振り上げられた角の先端は、テンヌの頭のさらに頭上にあった。
肉薄してわかったことだが、竜の頭はそれだけでテンヌの身の丈ほどあの大きさだ。もちろん首の長さはその数倍ある。
口を開ければ大人一人くらい楽々と丸のみにできそうである。
その巨体がもだえるほどに海が逆巻く。船が揺れる。船員の一部が小さな悲鳴を上げた。
「ひいぃ!」
首長竜の身体は、銛と縄によって船と接続されており、それが暴れるほどに船も揺れるのだ。
ロープを巻いたドラムが急速に回る。ダカツはその太い腕で懸命に軸を抑えていた、
「次はどうするんだ! 矢か、槍か!」
ロウギが声を張り上げた。
――銛は確かに、首長竜の首の付け根へと命中していた。
それだけではない。

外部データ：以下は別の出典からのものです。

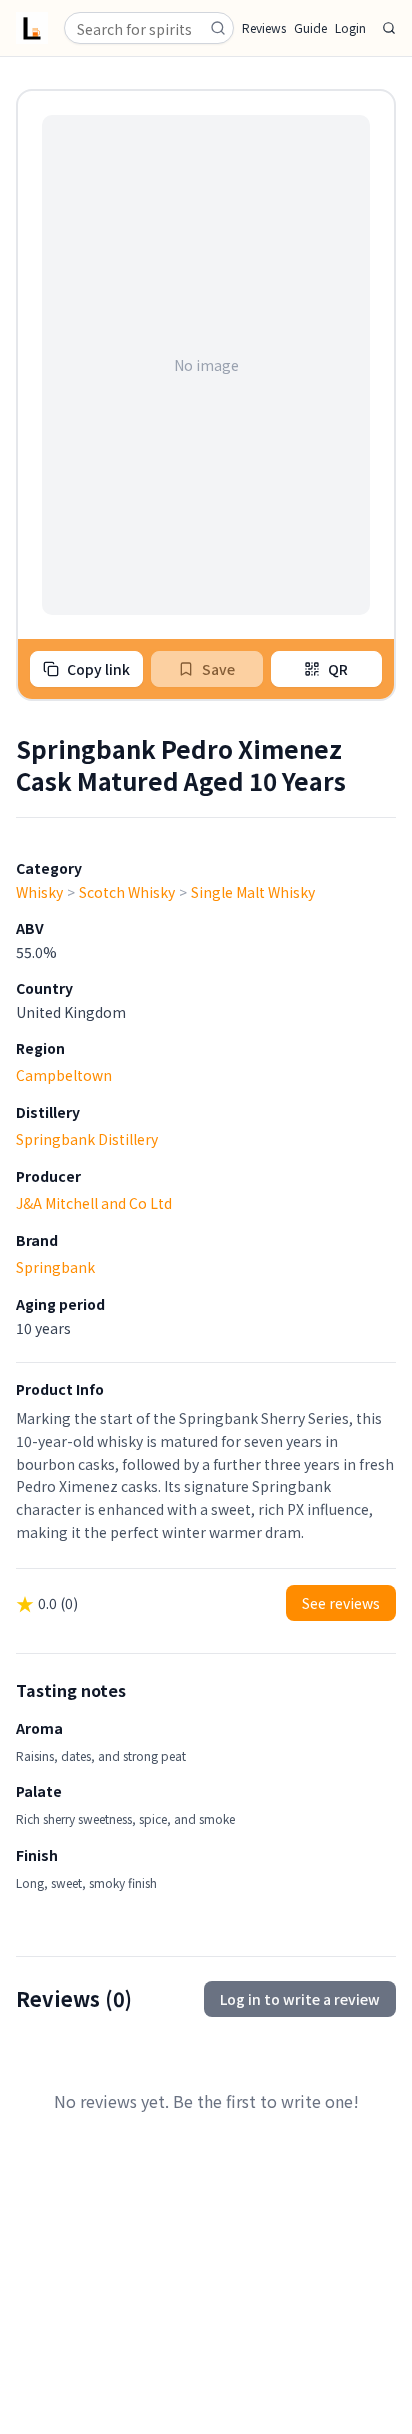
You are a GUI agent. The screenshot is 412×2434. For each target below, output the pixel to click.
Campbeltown (64, 1075)
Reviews (264, 28)
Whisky (39, 892)
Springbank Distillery (87, 1139)
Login (350, 28)
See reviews (341, 1603)
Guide (310, 28)
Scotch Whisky (127, 892)
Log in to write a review (300, 1999)
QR (338, 669)
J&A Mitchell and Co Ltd (94, 1203)
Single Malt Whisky (253, 892)
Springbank (55, 1267)
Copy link (98, 669)
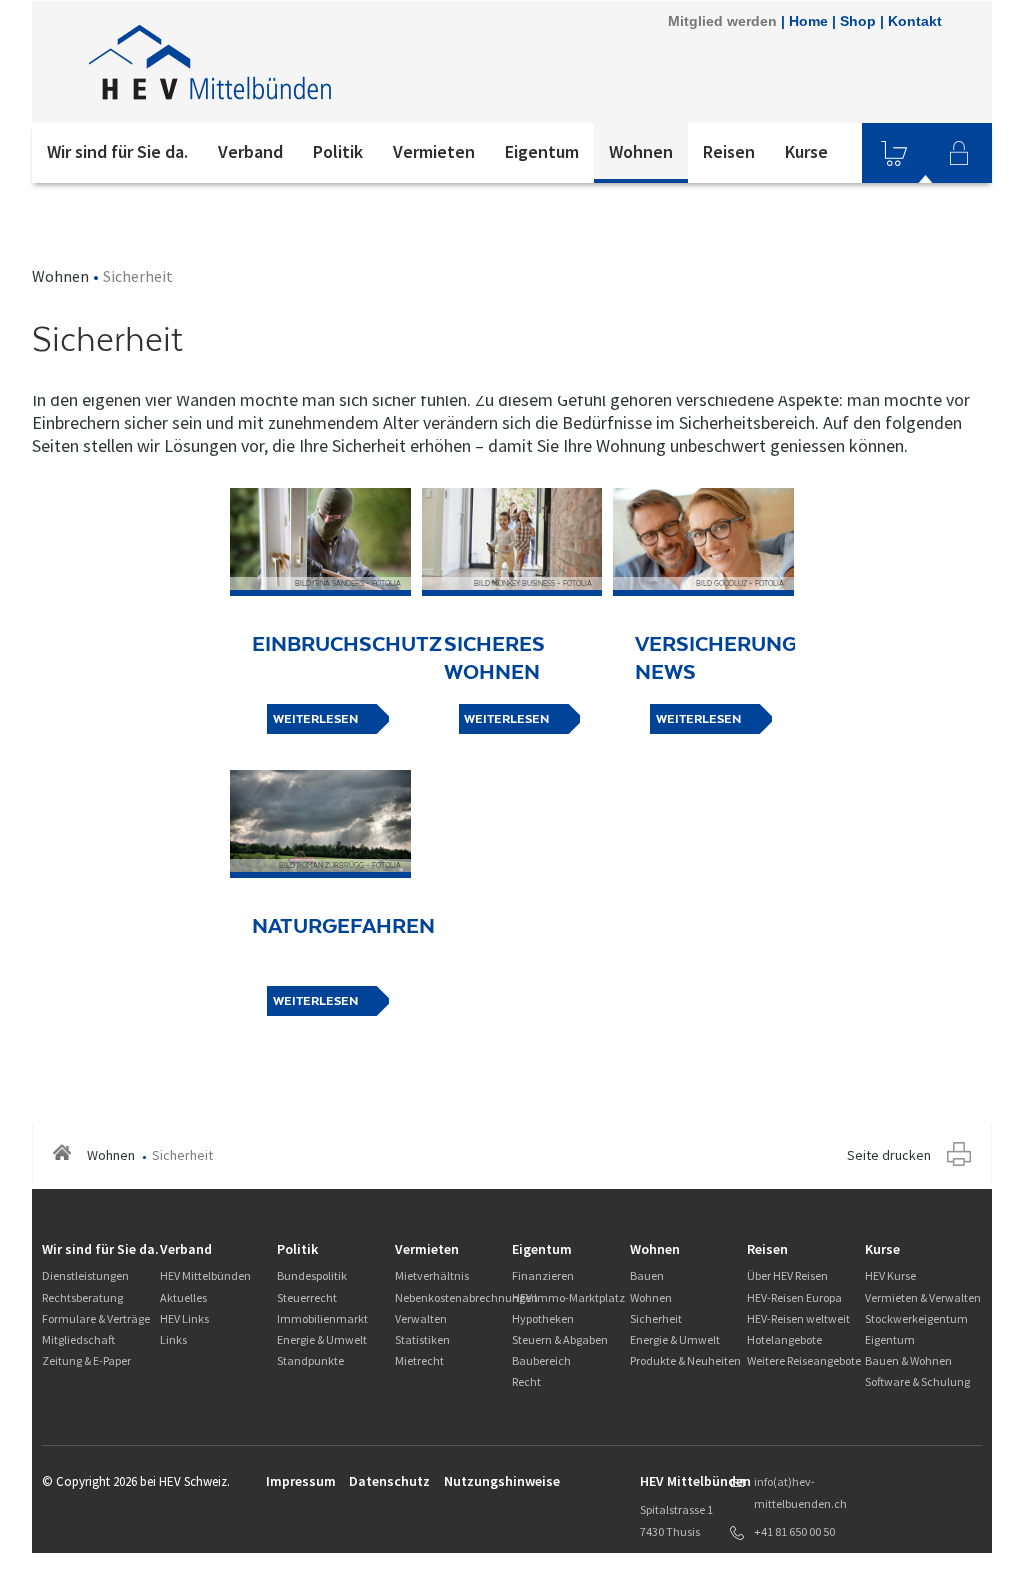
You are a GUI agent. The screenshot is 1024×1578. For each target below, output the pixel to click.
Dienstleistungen (85, 1275)
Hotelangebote (784, 1339)
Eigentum (542, 151)
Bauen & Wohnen (908, 1360)
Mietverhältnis (432, 1275)
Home (808, 21)
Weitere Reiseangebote (804, 1360)
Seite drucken (889, 1155)
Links (173, 1339)
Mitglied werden (722, 21)
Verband (250, 151)
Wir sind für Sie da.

テンヌの祝福の力が込められたことで、さらにはそこから凍りついたのだ。
首の付け根から胴体の半ば、そして前肢のヒレの付け根のあたりまでが凍結している。
首とは脊椎動物の全身を司る指令系統である。
そこへ氷の枷がはめられたことで、総身の動きが鈍くなり、やがて死に至る。
……そのはずだった。
通常の生物ならば、とっくに機能を停止している。
だが竜の生命力と執念は、彼らの知る生物を超えていた。
どよめき怯える船内で、頭領は独り、笑みを浮かべた。
彼女とて見えてはいない、銛の命中した部位のことを。
だが知覚していたのだ。敵の身体を、自らの氷が抑え込んていることを。
「凍っているな? よかろう。ならば十分殺せる」
テンヌは腰から蛮刀を抜いて握りしめた。
ありったけの冷気を込めた刀身だ。
頭部に付きこめば、竜といえどもそのまま頭脳を凍らせて、完全に体機能も息の根も止められる。
だがその時、違和感に気づく。
高々と伸びた首長竜の頭が、一瞬止まったのだ。
竜が高みから無道丸の甲板を睥睨するなかで、目の留まるものがあった。
それはテンヌの後方。シズハだった。
少年は確信する。
(眼が合った。今度は間違いない。錯覚なんかじゃあない!)
その時、竜の長い首がたわんだ。その構えは、奇しくも銛打ちに備えるテンヌの腕に似ていた。
少年が身構えるよりも先に――
鋭利な角が突き下ろされた。
一瞬の事だった。
(え……? 死――)
対処をするには、すべての知覚が遅れていた。